The task » Rewrite the data as a numbered list with blank lines omitted, starting with the line that contains "You are a GUI" and going on through the line that contains "click(x=132, y=148)".

Material »

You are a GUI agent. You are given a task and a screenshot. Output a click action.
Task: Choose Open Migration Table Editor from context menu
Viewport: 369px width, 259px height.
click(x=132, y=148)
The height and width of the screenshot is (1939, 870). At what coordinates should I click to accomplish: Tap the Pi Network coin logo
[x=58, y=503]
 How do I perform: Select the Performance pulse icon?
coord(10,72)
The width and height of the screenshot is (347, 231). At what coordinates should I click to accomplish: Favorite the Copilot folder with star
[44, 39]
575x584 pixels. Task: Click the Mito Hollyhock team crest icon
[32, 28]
---
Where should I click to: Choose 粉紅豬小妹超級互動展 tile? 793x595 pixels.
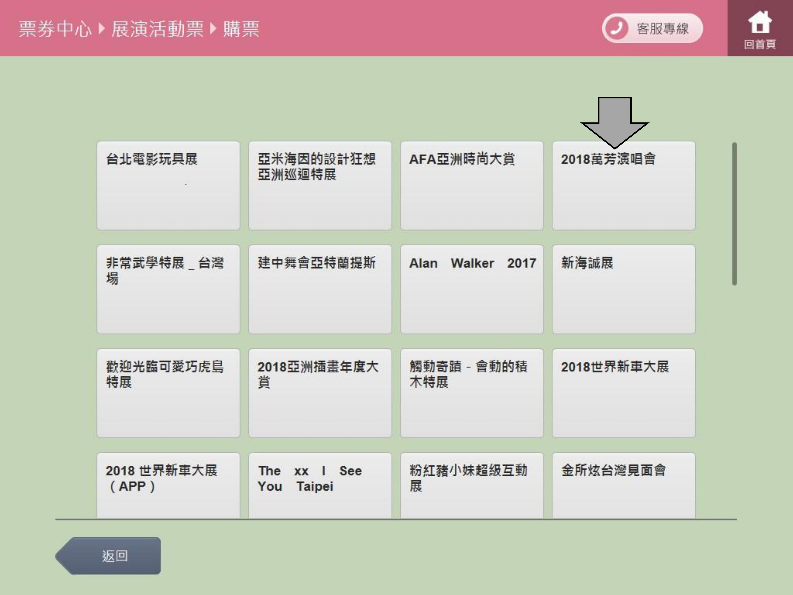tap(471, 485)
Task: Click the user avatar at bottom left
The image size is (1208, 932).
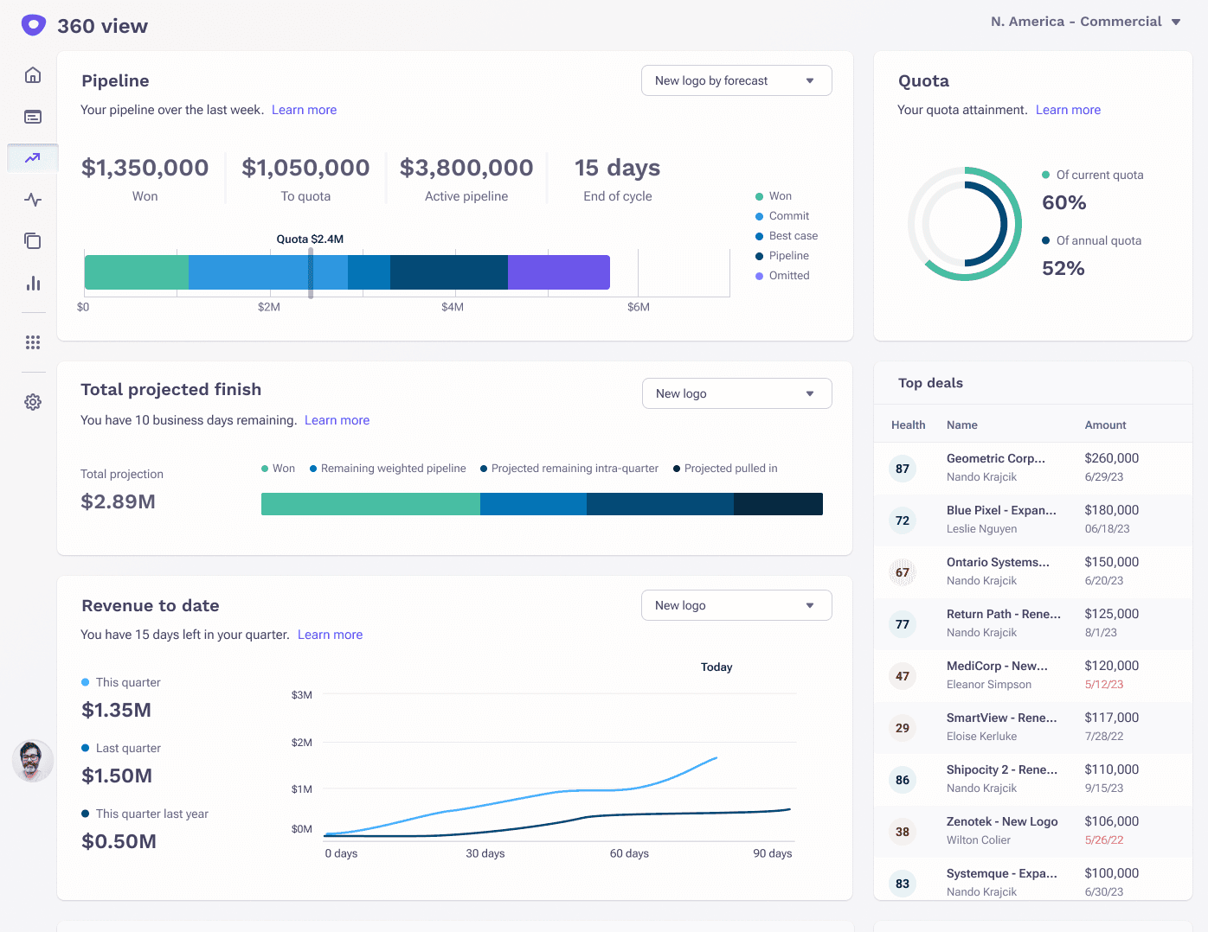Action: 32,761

Finished answer »
1. You are a GUI agent. You are given a task and a screenshot. Output a click action.
2. Task: Choose Open Migration Table Editor from context menu
3. Viewport: 369px width, 259px height.
4. click(x=132, y=148)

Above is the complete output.